- Stated goal A
In the entries, replace "Leaf 3" with "Leaf 4" from the line with "Given: Click the Leaf 3 switch icon" up to and including the last line of the entries, and give back only those lines, leaving everything else unchanged.

Medieval Old Town Regensburg is filled with captivating 13th and 14th century homes and churches.
Regensburg, Germany lies at the northern tip of the Danube River where the Danube meets up with the River Regen. By train Regensburg is an hour and half northeast of Munich or an hour southeast of Nuremberg.
Evidence of stone age inhabitants has been found here but it was the early Celtics that named their settlement Radasbona. Around 90 CE a Roman fort was built in one the modern-day suburbs of Regensburg and in 179 CE, during the reign of Emperor Marcus Aurelius, the Romans built a second larger fortress they named Castra Regina. By the 6th century Castra Regina was known as Reganespurc and from 530 to the first half of the 13th century, it was Bavaria’s first capital city.
By the 12th and 13th centuries, Regensburg was one of the wealthiest cities, with trade flourishing as far as Paris, Venice and Kiev in the Ukraine. In 1245 the Holy Roman Empire named Regensburg as a Free Imperial City. Under the rule of the Holy Roman Empire, from 1663 to 1806, it hosted the “Perpetual Imperial Diet.” The Imperial Diet was the governmental body of the Holy Roman Empire although members used it as much to negotiate as to legislate. Regensburg would remain an Imperial City until 1803 and the city was the site of the dissolution of the Holy Roman Empire in 1806.

- Stated goal B
For each statement, say yes or no according to the text on Regensburg's history, and quote the words that decide it: (i) The Holy Roman Empire named Regensburg a Free Imperial City in 1245. (ii) The Romans built Castra Regina around 90 CE. (iii) By train, Regensburg is an hour southeast of Nuremberg.

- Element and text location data
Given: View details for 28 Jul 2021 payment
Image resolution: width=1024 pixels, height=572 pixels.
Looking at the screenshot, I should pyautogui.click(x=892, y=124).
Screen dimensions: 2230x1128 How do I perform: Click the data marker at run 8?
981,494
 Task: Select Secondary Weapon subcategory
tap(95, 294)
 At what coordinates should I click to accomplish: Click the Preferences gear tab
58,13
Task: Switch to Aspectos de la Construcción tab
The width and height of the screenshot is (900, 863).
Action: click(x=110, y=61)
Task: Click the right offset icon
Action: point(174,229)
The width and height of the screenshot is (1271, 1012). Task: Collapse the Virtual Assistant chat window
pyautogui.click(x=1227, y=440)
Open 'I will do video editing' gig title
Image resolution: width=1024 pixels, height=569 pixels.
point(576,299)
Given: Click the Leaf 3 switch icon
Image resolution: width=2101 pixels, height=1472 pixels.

- Correct answer A
Given: Click the Leaf 4 switch icon
Image resolution: width=2101 pixels, height=1472 pixels.

- Correct answer B
(i) Yes: "In 1245 the Holy Roman Empire named Regensburg as a Free Imperial City."
(ii) No: "in 179 CE, during the reign of Emperor Marcus Aurelius, the Romans built a second larger fortress they named Castra Regina."
(iii) Yes: "an hour southeast of Nuremberg."